**Required work**
1. Name every person the excerpt about the stolen Harry Wright letters names.
2. Extend the article on the missing Harry Wright letters, picking up after its final sentence.

**Excerpt provided**
◇ ◇ ◇ ◇

The FBI knows who the MLB/Hunt Auctions consignor is, but they will not reveal his identity. One thing they know for sure is that the consignor’s story to Hunt Auctions head David Hunt is highly suspicious.  Hunt told the New York Times that his consignor, “consigned the items, saying that the letters had come from a grandparent’s estate.” That would mean that the consignor’s grandparents could have stolen the letters from NYPL themselves or, perhaps, may have purchased them from Barry Halper or some other person. So who was the Hunt consignor, and what is his story now?

When contacted, David Hunt, president of Hunt Auctions, said he was, “not at liberty to discuss the identity of his consignor.”  Hunt also stated he has been cooperating with the FBI in the course of their year-long investigation.

In September of 2009, presented the FBI with a report detailing the findings of our independent investigation into the missing Harry Wright Letters. The report included unimpeachable evidence unearthed in Cornell University’s “Seymour Papers,” which proved that many other letters in the 2009 MLB/Hunt Auction were, in fact, stolen from the NYPL’s Spalding Collection, as well as other letters sold by Barry Halper and Sotheby‘s in 1999. (See original report pages below.)

(Left) Page from report presented to FBI illustrating that Lot 262 in the 2009 MLB/Hunt Auction, a letter written by Nick Young to Harry Wright originated from the missing NYPL scrapbooks. Young wrote that player Pop Snyder, "has too much 'chin music' some times." Historian Harold Seymour quoted the same letter from "p. 57" of Wright Scrapbook Vol. 1. Seymour wrote, "he has too much 'chin music' at times." (Right) Another page from the report illustrating that Lot 263, a Pop Snyder contract, was originally located in Wright Scrapbook Vol. 1, "p.66."

In addition, the report also offered evidence that would aid the CSI-like angles of the Federal probe into the mystery of the stolen Harry Wright Letters. was able to determine that all of Harry Wright’s Correspondence arrived as a donation to the NYPL in 1921, housed in envelopes as loose, unattached documents. Examination of the one remaining Harry Wright Correspondence Scrapbook, Volume 2, revealed dated NYPL stamps showing that the scrapbooks containing the Wright letters were constructed by the library in August of 1921.

Thus, forensic and chemical analysis of the MLB/Hunt Auction letters, the Halper/Sotheby’s Auction letters and all others that have surfaced in the marketplace should help prove that all of the Harry Wright letters originated from the same NYPL-constructed scrapbooks; with the same scrapbook paper backing and using the same adhesive materials. Shortly after the FBI commenced their investigation they came into possession of other Wright letters that had appeared in recent auctions. Letters from Al Reach and George Stallings, attached to similar scrapbook paper backings, have been available for forensic testing since last summer.  As evidenced by the 1977 Sporting News profile of Halper, it is believed that the three missing scrapbooks may have been totally dismantled.  It was well-known by collectors and dealers that Halper housed his correspondence and document collections in binders filled with plastic sheets.  Evidence suggests that Halper’s Wright Correspondence scrapbook pages were trimmed down to fit  in his plastic sheets.

◇ ◇ ◇ ◇

**Information shown**

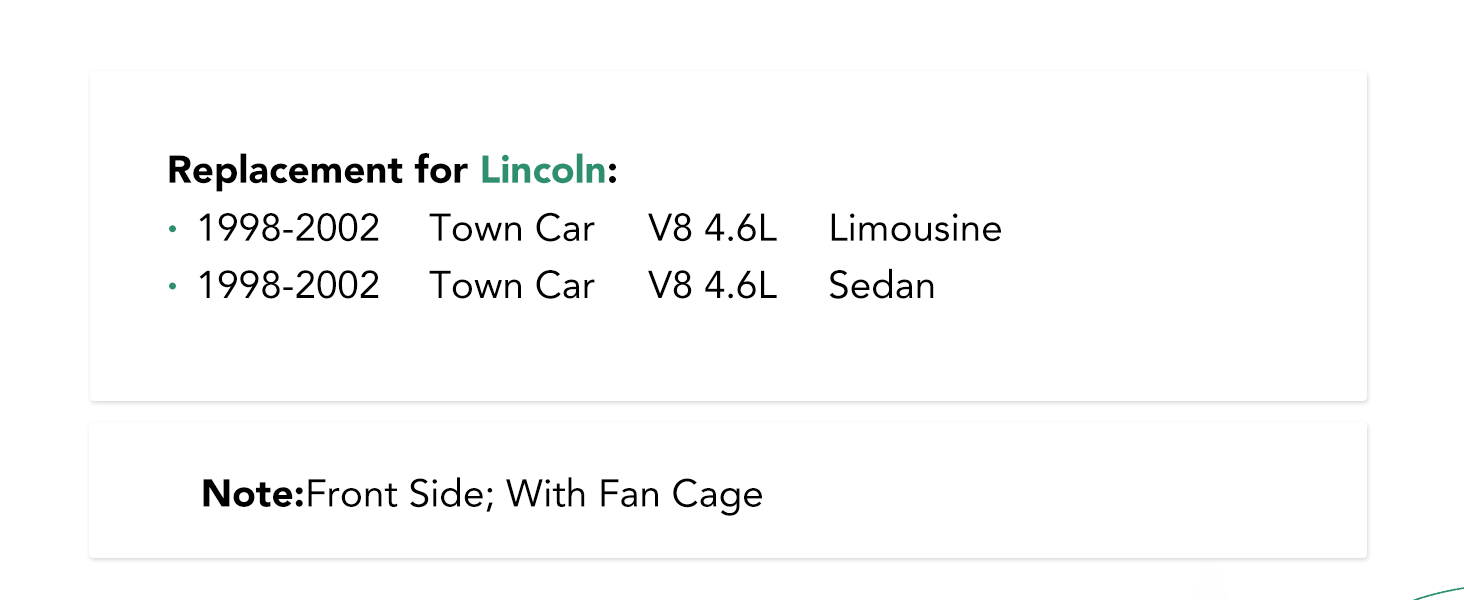Screen dimensions: 1464x600
Task: Click green bullet before Limousine row
Action: (172, 230)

◇ ◇ ◇ ◇

**Answers**
1. David Hunt, Barry Halper, Harry Wright, Harold Seymour, Nick Young, Pop Snyder, Al Reach, George Stallings

2.
Another common link between the documents still housed at NYPL and the lettters sold by Hunt in 2009 and by Sotheby’s in 1999, is evidence showing that each document has notations added in Harry Wright’s own handwriting (or his secretary’s) indicating an identification of each letter for filing purposes.  These notations designated the sender, date and other information distinguishing what type of document it was.  These filing notes were common in the 19th century and further suggest that all of the suspect Wright documents sold publicly were once part of the entire archive that Wright bequeathed to the National League in 1896, and ended up at the NYPL in 1921. 

(Left) This letter sold as Lot 7 in Sotheby's 1999 Halper Auction for over $5,000. It is a Feb. 26, 1884 letter written to Harry Wright by National League President A. G. Mills. The Sotheby's description notes, "some paper adhered to the reverse," indicating previous scrapbook removal. The removal of the scrapbook backing resulted in paper loss on the letters reverse. (Right) A Feb. 6, 1884 A. G. Mills letter to Harry Wright presently located in the NYPL Spalding Collection's Wright Correspondence Scrapbook, Vol. 2. The missing Wright Vol. 1 spanned from 1877-1884 and it is likely that the Sotheby's letter was wrongfully removed from that volume. The forensic testing of the paper and adhesive attached to the reverse of the document will help to establish the case that the letter was once part of Vol.1. (Courtesy, Spalding Collection, NYPL)

When reached at Sotheby’s NYC headquarters, Marsha Malinowski, Sotheby’s Senior VP of Collectibles and Manuscripts, said she was totally unaware of the Halper Collection Auction including stolen and suspected stolen items from the New York Public Library.  When asked if she was aware of Sotheby’s selling stolen items, and if the FBI had contacted Sotheby’s in regard to the sale of Halper lots alleged to belong to the NYPL, she responded, “No, and our legal department would have contacted me if they had received any information.”   Malinowski handled all of the manuscript materials in the Halper sale and added that in regard to authenticating Halper’s documents, “I did most of it myself, I’m a manuscript specialist.”  When asked if there were any problems with Halper’s manuscript materials Malinowski added, “We removed an enormous amount of it before the sale because it wasn’t right.”

Access to information about winning bidders of the problematic lots would no doubt help the recovery efforts of the New York Public Library and the FBI investigation.  When asked why the FBI had not contacted Sotheby’s in the course of their investigation,  Special Agent Jim Margolin of the New York City office of the FBI declined comment.  He did, however, stress that the investigation was “on-going.”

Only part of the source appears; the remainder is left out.